Foto di Luca Rossato

Spartiacque storico in questo processo è sicuramente la Legge Basaglia che nel 1978 cercò di scardinare l’idea che i malati psichiatrici fossero socialmente irrecuperabili e comunque pericolosi per le comunità, arrivando a riconoscere anche alle persone affette da malattie mentali gravi e persistenti il diritto a recuperare una dimensione emotiva, sociale e intellettuale.

Cosa aveva portato ad affermare quella convinzione, ancora oggi in parte radicata?

La prima legge sui manicomi risale al 1904, la cosiddetta legge Giolitti. Una norma di ordine pubblico emanata per proteggere la società dai malati di mente, subordinando la “cura” alla “custodia”, che introdusse l’obbligo del ricovero. Il quadro normativo è stato completato da una serie di norme penali e civili. Il codice di procedura penale del 1930, art. 604, ha previsto che il ricovero in manicomio fosse accompagnato dall’iscrizione al casellario giudiziario, una stigmatizzazione che ha reso difficile il reinserimento nella società, complicando di molto anche la ricerca di un lavoro.

Il codice civile del 1942 ha disciplinato gli istituti dell’interdizione e dell’inabilitazione come istituti che limitavano la capacità di agire della persona. Nel marzo del 1967, un nuovo decreto ha privato gli interdetti dei diritti politici e, quindi, del diritto di votare. In generale i manicomi diventarono così dei luoghi in cui si annientava la persona a livello sociale e le veniva negato ogni diritto.

La funzione del manicomio come “carcere delle diversità” trovava la sua giustificazione anche nella tendenza a usare queste strutture come luoghi in cui internare i dissidenti o i “deviati”. In epoche di forte restrizione come quella fascista le strutture manicomiali sono quindi diventate degli strumenti politici dove, in nome dell’ordine pubblico e della pericolosità sociale di alcuni individui, vera, presunta o inventata, si privavano della libertà alcune persone ritenute scomode. Un atteggiamento di repressione in cui gli psichiatri guadagnarono grande potere. Sotto il fascismo il numero degli internati in manicomio salì vertiginosamente: da 12.913 nel 1875 a 39.500 nel 1905, a 62.127 nel 1927 fino a 94.946 nel 1941.

** INSIEME DI DATI **
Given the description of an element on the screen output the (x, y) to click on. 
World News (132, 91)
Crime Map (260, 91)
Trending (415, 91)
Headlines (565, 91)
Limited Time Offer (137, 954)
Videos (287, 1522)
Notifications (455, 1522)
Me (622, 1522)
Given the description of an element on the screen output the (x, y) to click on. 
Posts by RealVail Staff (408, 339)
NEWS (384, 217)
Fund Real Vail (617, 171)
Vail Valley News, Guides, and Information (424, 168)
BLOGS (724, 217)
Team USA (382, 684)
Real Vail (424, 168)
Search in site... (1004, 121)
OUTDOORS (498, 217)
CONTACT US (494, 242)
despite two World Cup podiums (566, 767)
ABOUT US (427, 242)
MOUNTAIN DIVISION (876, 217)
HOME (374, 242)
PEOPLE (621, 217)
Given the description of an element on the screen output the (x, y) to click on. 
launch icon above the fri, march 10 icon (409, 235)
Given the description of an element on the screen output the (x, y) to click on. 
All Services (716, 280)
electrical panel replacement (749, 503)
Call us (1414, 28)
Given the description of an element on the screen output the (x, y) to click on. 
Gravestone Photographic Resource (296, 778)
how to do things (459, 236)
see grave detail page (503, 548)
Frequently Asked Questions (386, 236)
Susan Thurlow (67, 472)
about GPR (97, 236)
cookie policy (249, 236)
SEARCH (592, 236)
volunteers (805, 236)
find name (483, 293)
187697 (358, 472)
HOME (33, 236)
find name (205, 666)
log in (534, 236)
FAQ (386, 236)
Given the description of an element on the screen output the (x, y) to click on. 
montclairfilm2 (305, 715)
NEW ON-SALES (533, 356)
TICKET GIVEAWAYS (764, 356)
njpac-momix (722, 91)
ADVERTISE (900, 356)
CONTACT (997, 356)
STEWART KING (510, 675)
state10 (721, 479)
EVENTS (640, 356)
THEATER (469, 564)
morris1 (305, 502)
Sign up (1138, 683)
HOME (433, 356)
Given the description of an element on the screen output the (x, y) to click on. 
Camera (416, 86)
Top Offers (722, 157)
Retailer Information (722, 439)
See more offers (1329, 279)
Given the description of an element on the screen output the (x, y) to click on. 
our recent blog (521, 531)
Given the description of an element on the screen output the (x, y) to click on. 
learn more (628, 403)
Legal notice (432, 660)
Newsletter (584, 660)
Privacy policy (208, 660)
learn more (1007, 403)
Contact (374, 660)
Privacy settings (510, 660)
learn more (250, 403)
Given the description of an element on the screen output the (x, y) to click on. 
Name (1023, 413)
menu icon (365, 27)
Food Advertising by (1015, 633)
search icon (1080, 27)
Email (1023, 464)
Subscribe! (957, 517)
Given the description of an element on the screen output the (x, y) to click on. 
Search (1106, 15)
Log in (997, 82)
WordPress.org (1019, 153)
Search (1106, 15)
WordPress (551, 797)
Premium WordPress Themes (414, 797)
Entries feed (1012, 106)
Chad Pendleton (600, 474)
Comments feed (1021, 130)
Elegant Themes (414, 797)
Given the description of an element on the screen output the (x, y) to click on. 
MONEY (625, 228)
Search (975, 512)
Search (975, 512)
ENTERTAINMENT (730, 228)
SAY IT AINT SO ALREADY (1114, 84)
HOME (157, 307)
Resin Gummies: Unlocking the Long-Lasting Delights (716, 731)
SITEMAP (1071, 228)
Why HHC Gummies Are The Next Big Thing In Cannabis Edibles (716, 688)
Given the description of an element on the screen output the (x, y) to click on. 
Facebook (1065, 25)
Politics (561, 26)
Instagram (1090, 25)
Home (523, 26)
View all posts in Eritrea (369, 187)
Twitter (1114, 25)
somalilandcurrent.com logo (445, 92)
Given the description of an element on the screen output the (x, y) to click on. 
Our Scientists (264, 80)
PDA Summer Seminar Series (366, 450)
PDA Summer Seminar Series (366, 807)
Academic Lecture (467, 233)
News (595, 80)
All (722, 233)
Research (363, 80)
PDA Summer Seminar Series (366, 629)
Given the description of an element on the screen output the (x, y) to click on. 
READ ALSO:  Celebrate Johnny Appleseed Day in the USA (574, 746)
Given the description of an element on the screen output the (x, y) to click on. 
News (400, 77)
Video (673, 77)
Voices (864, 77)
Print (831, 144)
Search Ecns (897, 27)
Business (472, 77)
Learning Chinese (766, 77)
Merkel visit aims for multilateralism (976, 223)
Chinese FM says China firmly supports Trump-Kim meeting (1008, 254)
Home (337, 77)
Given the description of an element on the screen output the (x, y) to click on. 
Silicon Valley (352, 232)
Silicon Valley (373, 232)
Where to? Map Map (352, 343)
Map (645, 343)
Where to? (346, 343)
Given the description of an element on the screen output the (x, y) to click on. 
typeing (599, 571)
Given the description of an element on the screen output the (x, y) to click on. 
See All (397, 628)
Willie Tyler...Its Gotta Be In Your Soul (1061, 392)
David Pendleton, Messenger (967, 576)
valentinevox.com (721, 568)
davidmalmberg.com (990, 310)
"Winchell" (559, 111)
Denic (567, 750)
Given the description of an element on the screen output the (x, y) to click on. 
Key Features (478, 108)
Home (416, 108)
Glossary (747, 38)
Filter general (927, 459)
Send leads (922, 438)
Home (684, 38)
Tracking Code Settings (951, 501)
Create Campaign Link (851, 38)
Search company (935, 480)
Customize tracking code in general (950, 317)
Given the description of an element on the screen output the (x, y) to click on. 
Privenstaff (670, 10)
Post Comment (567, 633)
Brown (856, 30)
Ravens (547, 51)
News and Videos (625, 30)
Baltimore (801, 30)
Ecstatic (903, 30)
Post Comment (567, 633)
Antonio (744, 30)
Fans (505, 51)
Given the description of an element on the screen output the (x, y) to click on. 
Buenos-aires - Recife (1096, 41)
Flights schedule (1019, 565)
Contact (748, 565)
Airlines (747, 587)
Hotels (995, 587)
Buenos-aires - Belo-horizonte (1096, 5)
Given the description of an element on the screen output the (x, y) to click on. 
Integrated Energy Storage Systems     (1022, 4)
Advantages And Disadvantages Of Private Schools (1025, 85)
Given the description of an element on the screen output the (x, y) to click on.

** USA LE INFORMAZIONI **
**a.** Secondo il brano sulla storia dei manicomi, a quale anno risale la prima legge sui manicomi?
**b.** Traduci in inglese la frase del brano sulla storia dei manicomi "La prima legge sui manicomi risale al 1904, la cosiddetta legge Giolitti."
**c.** Prosegui il brano sulla storia dei manicomi in Italia, ripartendo subito dopo l'ultima frase.

** INSIEME DELLE RISPOSTE **
**a.** Al 1904, con la cosiddetta legge Giolitti.

**b.** The first law on asylums dates back to 1904, the so-called Giolitti law.

**c.**
I manicomi iniziarono a cambiare nel 1968, grazie a una legge proposta ed approvata dal ministro della Sanità socialista Luigi Mariotti, che nel 1965 paragonò i manicomi ai campi di concentramento nazisti. Questo cambiamento anche culturale porterà alla legge n. 431 del 1968, detta “legge Mariotti”.

Nel tentativo di ridare dignità agli internati, per cercare di sopperire al sovraffollamento, la nuova legge fissò un numero massimo di 500 posti letto in ciascuna struttura. Stabilì le professionalità mediche e sanitarie che dovevano essere presenti. Inoltre, dispose l’entrata nell’organico degli “ospedali psichiatrici” di nuove figure: psicologi, assistenti sociali, assistenti sanitari. Introdusse anche l’intervento esterno alla realtà degli ospedali psichiatrici. Prima di questa riforma, infatti, non era prevista alcuna modalità di assistenza sanitaria per i malati di mente che non fosse il ricovero in manicomio. L’assistenza psichiatrica si avvalse da quel momento in poi di centri di igiene mentale (CIM), ospedali psichiatrici, e servizi psichiatrici ospedalieri congiunti a servizi geriatrici.

La strategia di assistenza si articolò, per la prima volta, oltre l’ospedale psichiatrico, in centri di igiene mentale, servizi territoriali, diretti da un direttore psichiatra, con personale medico, infermieristico ed ausiliario. Infine venne abrogato l’art. 604 del Codice di Procedura Penale che prevedeva l’iscrizione al casellario giudiziario dei provvedimenti di ricovero in manicomio eliminando una grave modalità di etichettamento del malato di mente.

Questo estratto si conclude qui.